WRITTEN TASKS:
1/ In the Firebird post, how many fb_inet_server processes were running after one hour of continuous work?
2/ Copy the Firebird post word for word from "Current process ID" to "more than 250.".

>> start TEXT

Current process ID is not present in SELECT FROM MON$ATTACHMENTS.
After one hour of continuous working, no more connections allowed,
and number fb_inet_server process increased from 40..50 to more than 250.

firebird.log:
______________________________
WOODY Sun Jan 03 13:26:01 2016
Sweep is started by SWEEPER
Database "C:\IB\SECURITY2.FDB"
OIT 19821012, OAT 20, OST 20, Next 70004809

WOODY Sun Jan 03 13:34:03 2016
Shutting down the server with 1 active connection(s) to 1 database(s), 0 active service(s)

WOODY Sun Jan 03 13:34:06 2016
Sweep is started by SWEEPER
Database "C:\IB\SECURITY2.FDB"
OIT 19821012, OAT 20, OST 20, Next 70005503

WOODY Sun Jan 03 13:36:23 2016
Shutting down the server with 1 active connection(s) to 1 database(s), 0 active service(s)

WOODY Sun Jan 03 13:36:24 2016
Sweep is started by SWEEPER
Database "C:\IB\SECURITY2.FDB"
OIT 19821012, OAT 20, OST 20, Next 70005604

WOODY Sun Jan 03 13:46:27 2016
Sweep is started by SWEEPER
Database "C:\IB\SECURITY2.FDB"
OIT 19821012, OAT 20, OST 20, Next 70005805

WOODY Sun Jan 03 13:51:03 2016
Sweep is started by SWEEPER
Database "C:\IB\SECURITY2.FDB"
OIT 19821012, OAT 20, OST 20, Next 70006002
______________________________
gstat -h

Database "c:\ib\security2.fdb"

>> end TEXT
>> start INFORMATION SUPPLIED

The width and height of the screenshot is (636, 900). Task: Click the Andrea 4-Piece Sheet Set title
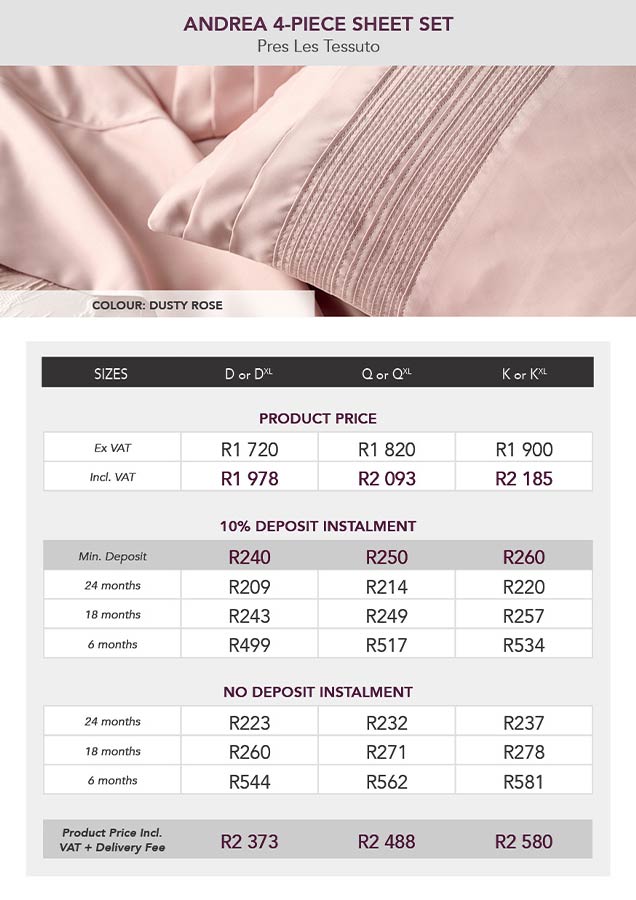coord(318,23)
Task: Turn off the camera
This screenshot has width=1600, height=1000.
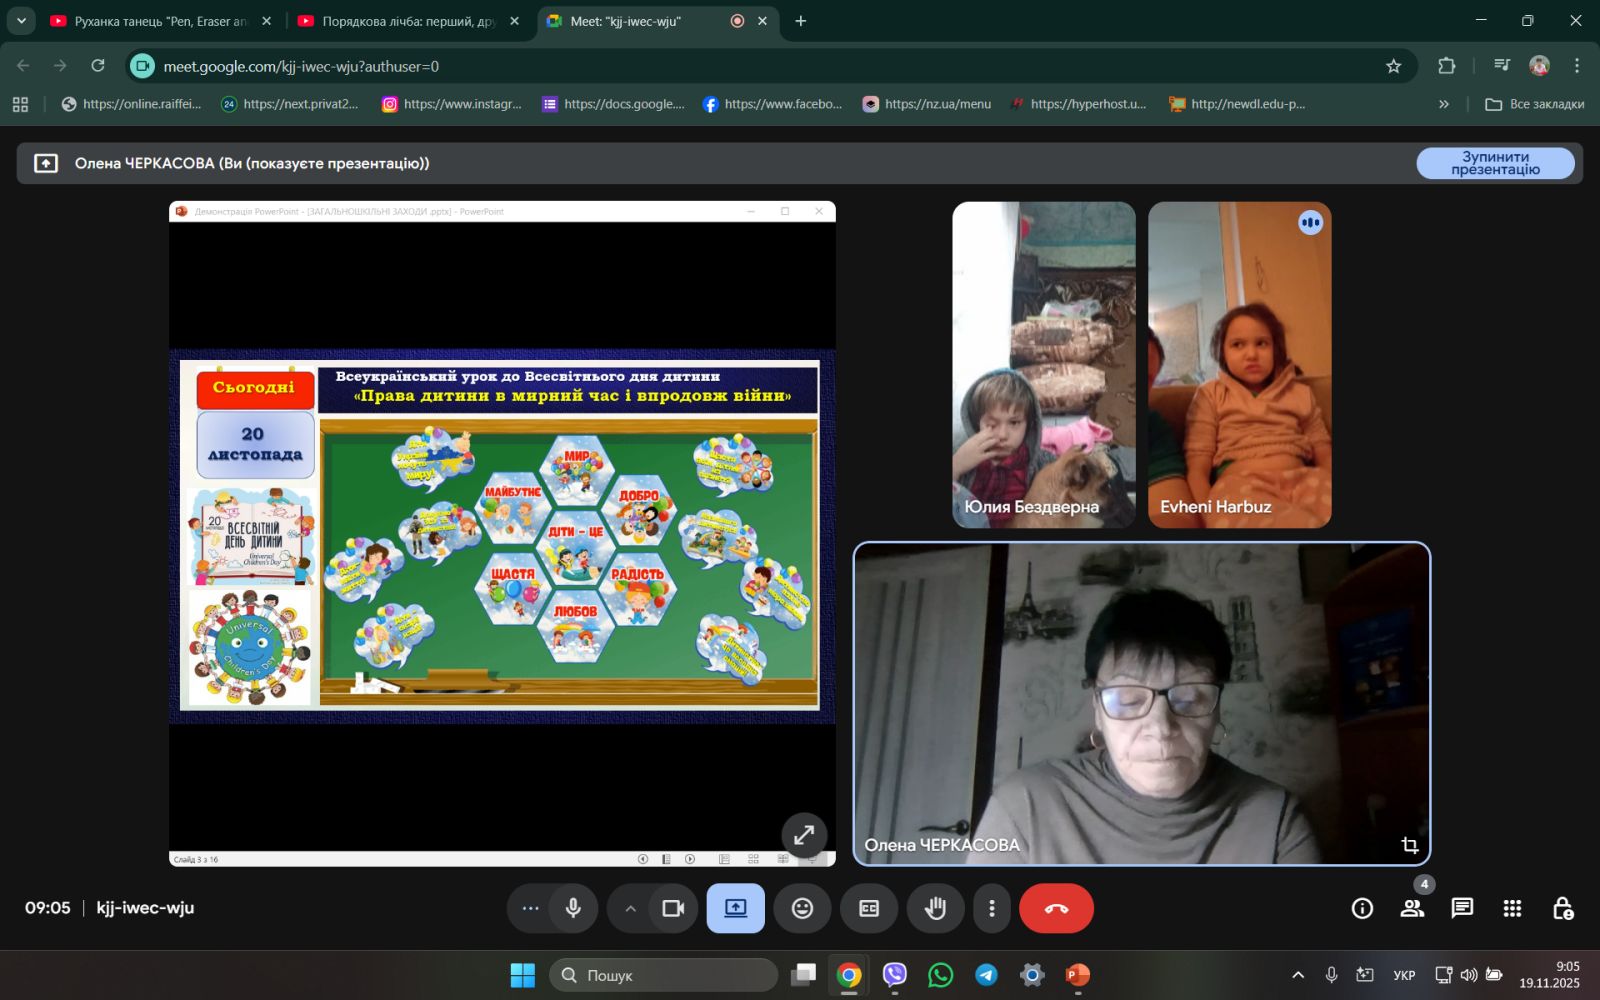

>> end INFORMATION SUPPLIED

RESPONSES FOR EACH TASK:
1/ More than 250.

2/
Current process ID is not present in SELECT FROM MON$ATTACHMENTS.
After one hour of continuous working, no more connections allowed,
and number fb_inet_server process increased from 40..50 to more than 250.